How to complete this task: From the material below, set down exactly the lines that run from the one containing "Instruction: Click the 'Mob/Whatsapp:' label" to the one containing "Click the 'This", minus the pictures.

Materials provided:
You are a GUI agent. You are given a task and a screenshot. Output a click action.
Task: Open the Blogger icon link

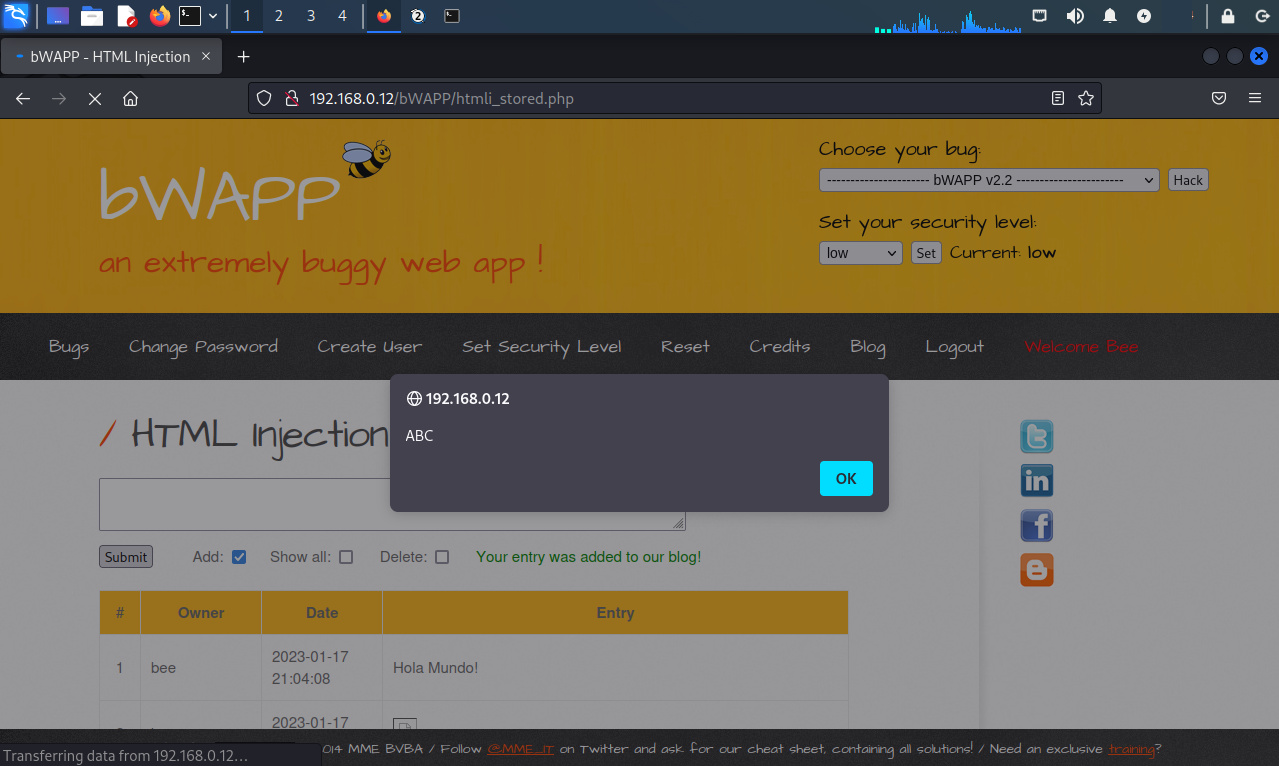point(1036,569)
--
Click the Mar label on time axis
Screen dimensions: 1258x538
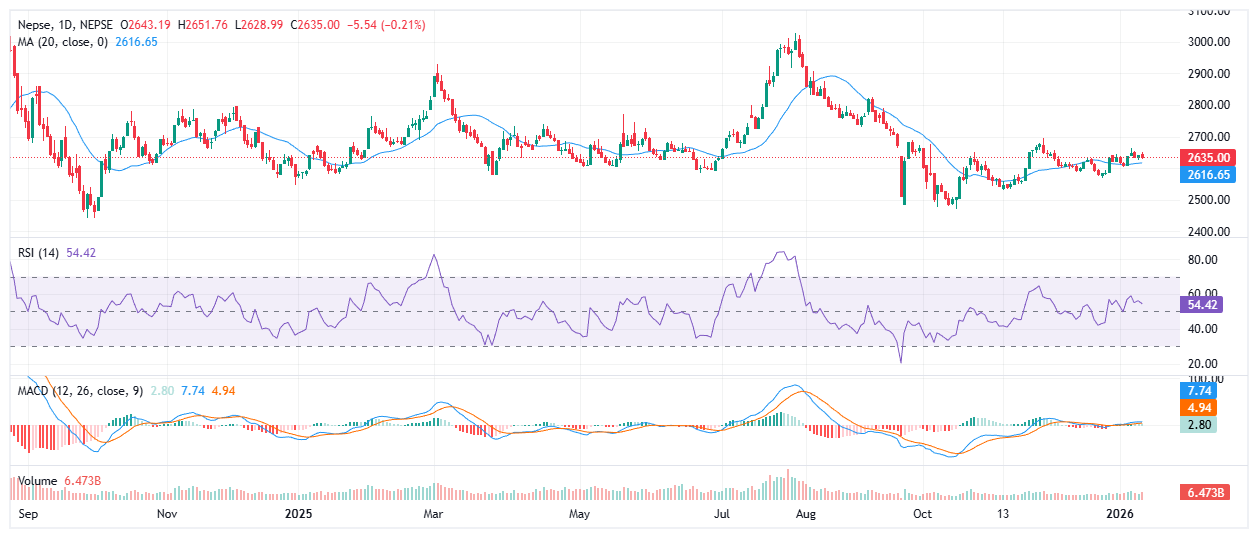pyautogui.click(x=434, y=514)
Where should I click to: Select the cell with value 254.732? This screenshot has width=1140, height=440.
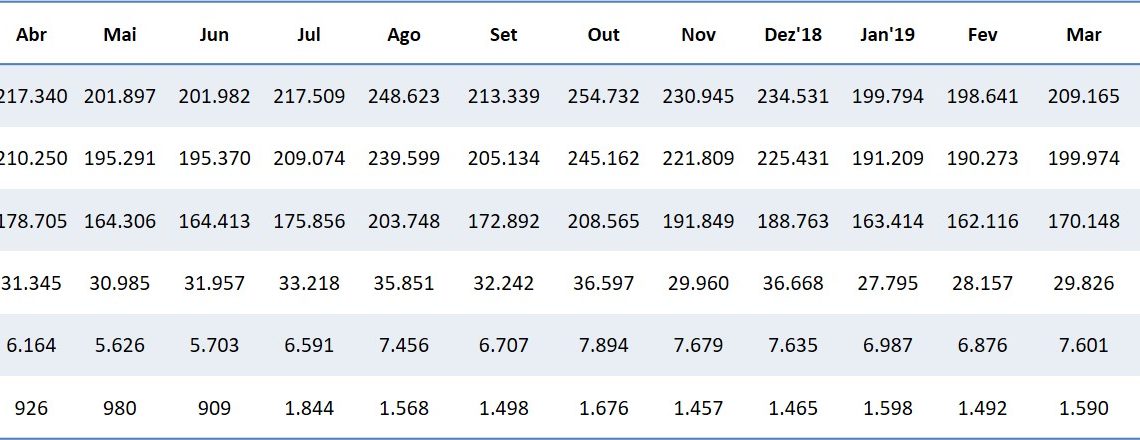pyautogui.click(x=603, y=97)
---
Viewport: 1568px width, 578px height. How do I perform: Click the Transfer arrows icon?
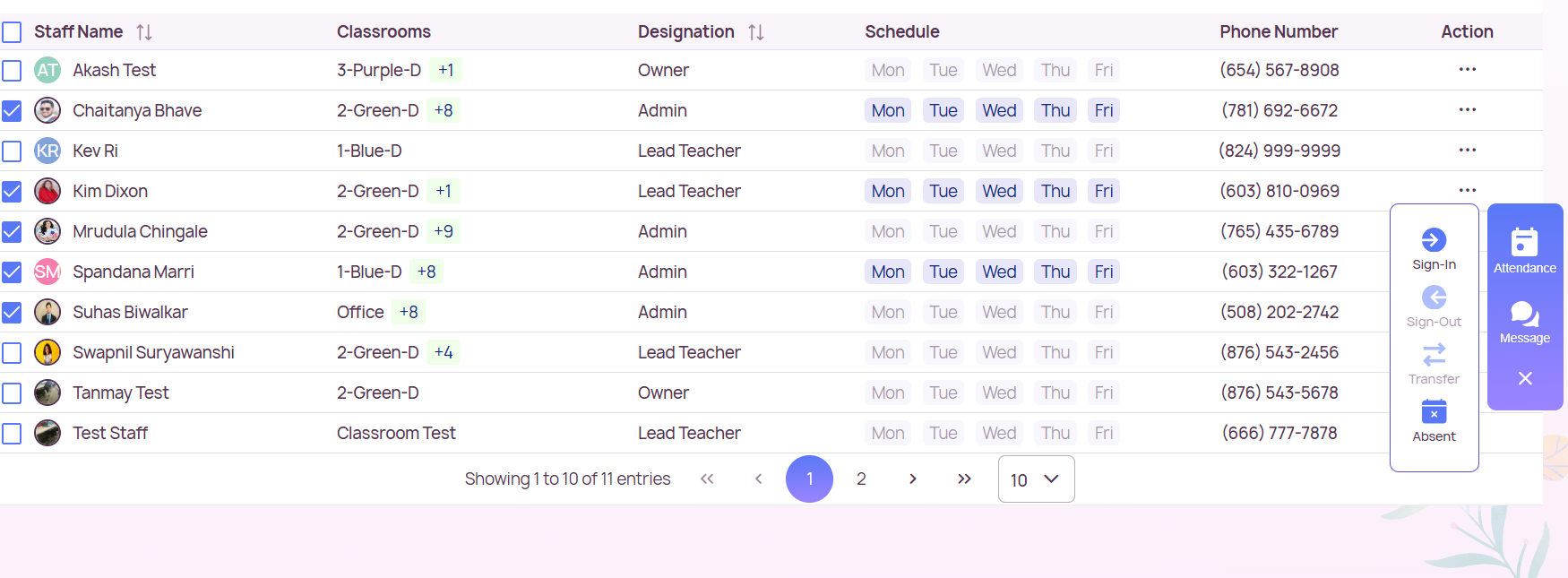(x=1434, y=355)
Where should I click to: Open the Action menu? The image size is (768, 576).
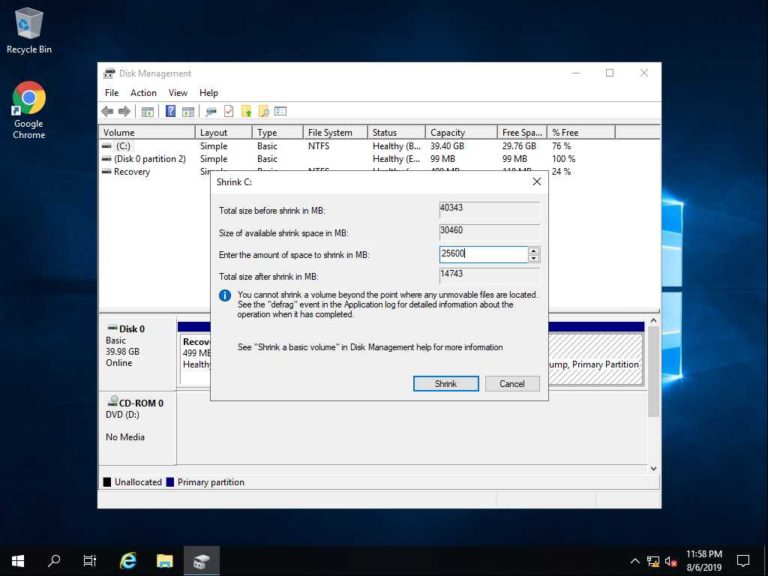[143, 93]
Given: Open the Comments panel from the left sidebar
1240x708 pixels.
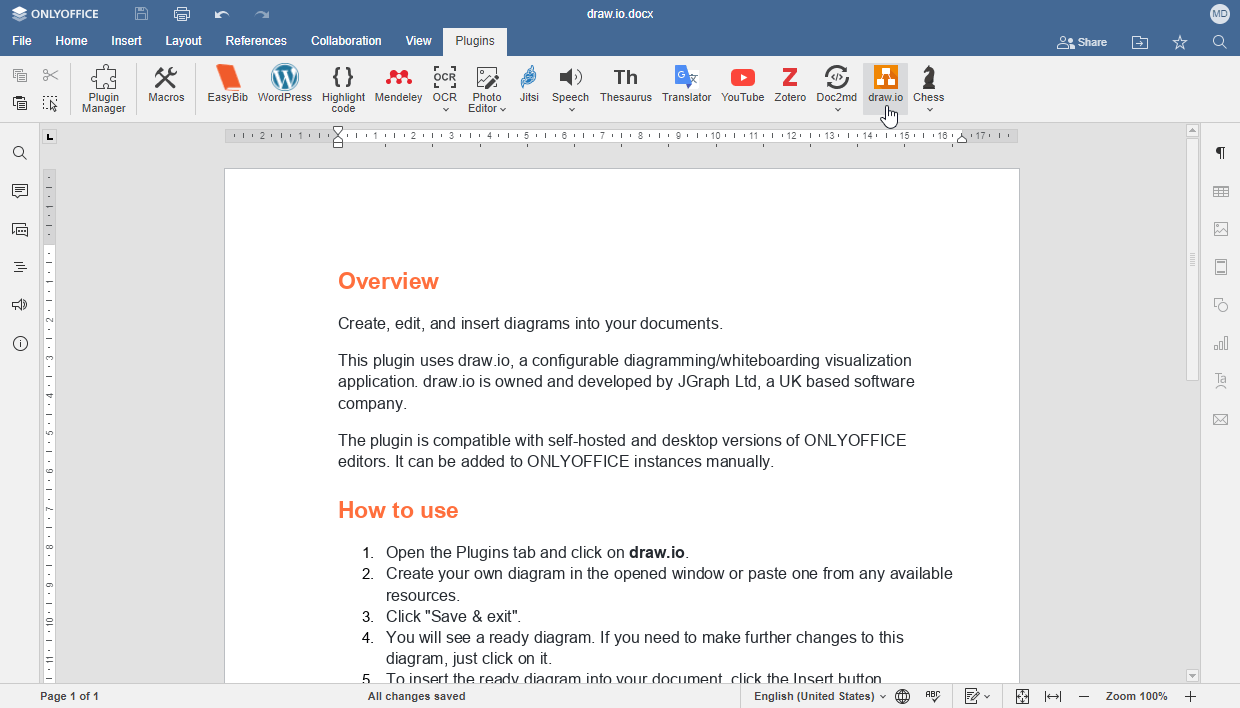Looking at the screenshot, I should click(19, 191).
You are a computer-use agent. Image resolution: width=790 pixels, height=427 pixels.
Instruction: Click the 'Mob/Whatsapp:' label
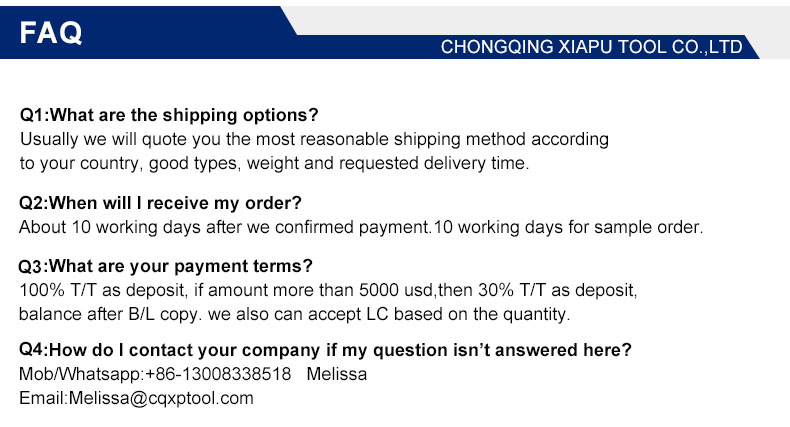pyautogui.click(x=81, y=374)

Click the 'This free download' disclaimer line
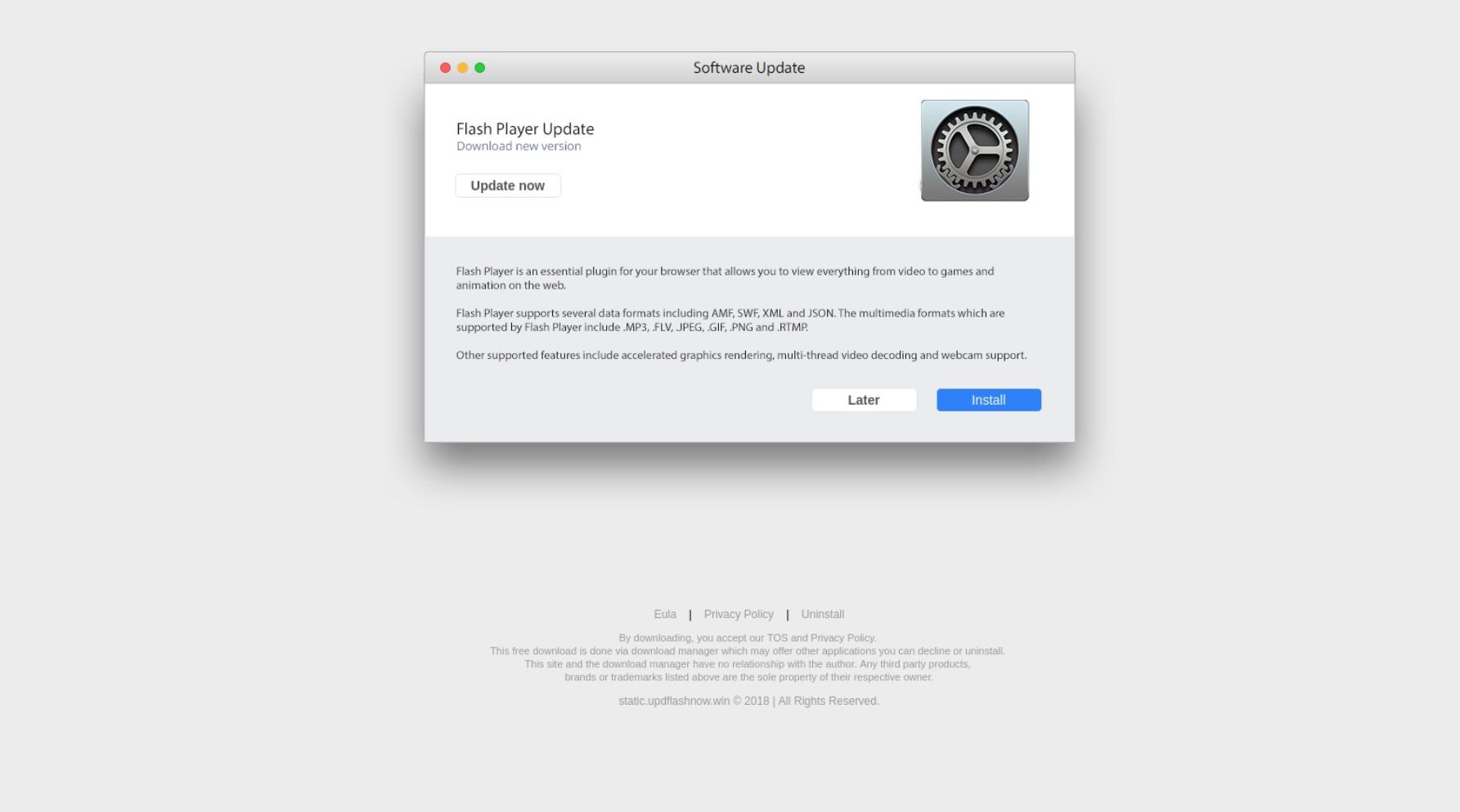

Output for this task:
Instruction: Click the 'Mob/Whatsapp:' label
pyautogui.click(x=81, y=374)

Click the 'This free download' disclaimer line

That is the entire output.